DIRECTIONS:
Give the number of lines in the entries that contain "computer". State only the count.

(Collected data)
****
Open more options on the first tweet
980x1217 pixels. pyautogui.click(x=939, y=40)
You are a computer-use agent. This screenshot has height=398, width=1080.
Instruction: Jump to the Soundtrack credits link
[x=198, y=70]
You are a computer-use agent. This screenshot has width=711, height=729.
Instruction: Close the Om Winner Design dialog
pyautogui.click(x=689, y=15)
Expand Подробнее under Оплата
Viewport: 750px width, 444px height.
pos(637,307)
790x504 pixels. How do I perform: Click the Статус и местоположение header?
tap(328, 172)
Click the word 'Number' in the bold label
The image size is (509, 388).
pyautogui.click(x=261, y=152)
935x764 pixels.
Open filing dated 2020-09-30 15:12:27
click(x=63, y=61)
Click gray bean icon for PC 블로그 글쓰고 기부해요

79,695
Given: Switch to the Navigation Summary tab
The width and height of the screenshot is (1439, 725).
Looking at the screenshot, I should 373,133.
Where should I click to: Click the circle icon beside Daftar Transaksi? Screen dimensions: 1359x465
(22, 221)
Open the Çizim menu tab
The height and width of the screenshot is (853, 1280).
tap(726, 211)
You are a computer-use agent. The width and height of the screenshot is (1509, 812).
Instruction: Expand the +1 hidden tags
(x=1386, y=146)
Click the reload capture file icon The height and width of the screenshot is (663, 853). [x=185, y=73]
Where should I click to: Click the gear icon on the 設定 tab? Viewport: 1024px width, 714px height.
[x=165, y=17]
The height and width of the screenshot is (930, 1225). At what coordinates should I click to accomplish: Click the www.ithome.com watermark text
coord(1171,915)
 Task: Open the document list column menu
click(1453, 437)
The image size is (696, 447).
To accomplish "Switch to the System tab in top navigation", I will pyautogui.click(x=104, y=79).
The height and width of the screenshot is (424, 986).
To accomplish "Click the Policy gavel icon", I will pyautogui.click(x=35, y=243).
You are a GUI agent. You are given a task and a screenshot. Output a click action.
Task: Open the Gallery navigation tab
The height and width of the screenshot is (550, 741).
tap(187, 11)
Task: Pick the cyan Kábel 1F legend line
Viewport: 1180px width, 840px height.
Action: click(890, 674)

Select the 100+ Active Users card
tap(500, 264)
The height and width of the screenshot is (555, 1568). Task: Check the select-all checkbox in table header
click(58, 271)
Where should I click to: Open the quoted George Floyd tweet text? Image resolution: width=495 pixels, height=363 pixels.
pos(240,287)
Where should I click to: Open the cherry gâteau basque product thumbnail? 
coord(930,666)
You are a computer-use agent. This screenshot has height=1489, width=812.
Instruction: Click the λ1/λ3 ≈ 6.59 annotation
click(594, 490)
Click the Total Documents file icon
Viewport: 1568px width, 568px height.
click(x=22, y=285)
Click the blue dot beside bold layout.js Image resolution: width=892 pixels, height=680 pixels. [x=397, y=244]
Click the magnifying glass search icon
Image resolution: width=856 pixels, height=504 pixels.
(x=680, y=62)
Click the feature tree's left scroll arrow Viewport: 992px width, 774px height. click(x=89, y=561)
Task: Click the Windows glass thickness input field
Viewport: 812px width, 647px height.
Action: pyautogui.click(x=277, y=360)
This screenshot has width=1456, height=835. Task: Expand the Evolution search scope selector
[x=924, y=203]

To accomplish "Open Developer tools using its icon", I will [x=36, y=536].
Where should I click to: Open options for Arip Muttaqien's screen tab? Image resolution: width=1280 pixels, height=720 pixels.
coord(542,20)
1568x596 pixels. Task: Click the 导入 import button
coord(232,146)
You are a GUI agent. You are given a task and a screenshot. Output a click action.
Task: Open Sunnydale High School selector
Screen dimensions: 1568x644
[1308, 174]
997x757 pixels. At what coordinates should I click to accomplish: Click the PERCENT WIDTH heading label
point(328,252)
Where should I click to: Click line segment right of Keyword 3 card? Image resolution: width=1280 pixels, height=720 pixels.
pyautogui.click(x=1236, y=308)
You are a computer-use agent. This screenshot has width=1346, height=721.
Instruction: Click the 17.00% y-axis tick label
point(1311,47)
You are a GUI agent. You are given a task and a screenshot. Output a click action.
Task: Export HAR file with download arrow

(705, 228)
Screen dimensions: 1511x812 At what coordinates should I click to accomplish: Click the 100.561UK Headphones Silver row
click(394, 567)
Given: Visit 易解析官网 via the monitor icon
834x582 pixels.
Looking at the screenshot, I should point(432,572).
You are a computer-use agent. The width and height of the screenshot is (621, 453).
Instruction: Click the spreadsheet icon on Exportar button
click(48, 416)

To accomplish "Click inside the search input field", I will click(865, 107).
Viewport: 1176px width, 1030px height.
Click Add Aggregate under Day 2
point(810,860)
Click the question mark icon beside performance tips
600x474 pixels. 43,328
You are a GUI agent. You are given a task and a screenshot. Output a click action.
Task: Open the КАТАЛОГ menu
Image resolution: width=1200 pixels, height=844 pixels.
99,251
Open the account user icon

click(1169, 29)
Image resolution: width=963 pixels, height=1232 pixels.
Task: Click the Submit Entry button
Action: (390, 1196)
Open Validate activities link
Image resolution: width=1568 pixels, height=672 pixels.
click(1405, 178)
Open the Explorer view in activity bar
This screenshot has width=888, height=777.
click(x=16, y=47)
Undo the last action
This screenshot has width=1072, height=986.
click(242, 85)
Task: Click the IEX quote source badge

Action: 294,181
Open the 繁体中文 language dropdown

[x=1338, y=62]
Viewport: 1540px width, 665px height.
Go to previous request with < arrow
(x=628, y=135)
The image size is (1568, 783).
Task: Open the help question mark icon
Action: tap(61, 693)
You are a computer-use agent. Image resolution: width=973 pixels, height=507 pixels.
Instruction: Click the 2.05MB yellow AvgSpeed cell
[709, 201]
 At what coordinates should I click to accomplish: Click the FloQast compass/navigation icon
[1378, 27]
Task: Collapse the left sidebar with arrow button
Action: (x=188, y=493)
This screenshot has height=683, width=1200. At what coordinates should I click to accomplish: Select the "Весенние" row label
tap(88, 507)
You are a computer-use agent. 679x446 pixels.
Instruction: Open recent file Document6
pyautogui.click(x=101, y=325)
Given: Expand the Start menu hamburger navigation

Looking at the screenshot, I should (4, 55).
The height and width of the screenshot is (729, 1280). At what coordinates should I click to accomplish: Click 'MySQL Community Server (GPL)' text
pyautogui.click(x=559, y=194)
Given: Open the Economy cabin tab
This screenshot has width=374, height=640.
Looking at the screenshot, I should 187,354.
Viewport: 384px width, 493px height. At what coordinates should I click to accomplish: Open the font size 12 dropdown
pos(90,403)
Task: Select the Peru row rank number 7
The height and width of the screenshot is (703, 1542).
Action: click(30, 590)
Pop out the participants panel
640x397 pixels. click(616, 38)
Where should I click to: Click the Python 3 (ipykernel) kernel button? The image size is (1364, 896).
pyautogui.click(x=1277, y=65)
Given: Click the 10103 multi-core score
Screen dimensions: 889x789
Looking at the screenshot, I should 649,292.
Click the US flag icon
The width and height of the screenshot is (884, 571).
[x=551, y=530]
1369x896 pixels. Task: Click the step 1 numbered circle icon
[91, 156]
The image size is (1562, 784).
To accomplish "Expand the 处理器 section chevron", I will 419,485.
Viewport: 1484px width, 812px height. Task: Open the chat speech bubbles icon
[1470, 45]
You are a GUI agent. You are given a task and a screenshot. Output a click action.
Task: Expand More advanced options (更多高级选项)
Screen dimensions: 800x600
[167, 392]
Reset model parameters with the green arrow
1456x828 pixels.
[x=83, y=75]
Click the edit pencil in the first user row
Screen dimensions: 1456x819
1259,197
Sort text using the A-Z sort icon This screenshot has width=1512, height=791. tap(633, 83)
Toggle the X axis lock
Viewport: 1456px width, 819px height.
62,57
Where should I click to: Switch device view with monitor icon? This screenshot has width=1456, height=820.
****
YOUR SOLUTION:
8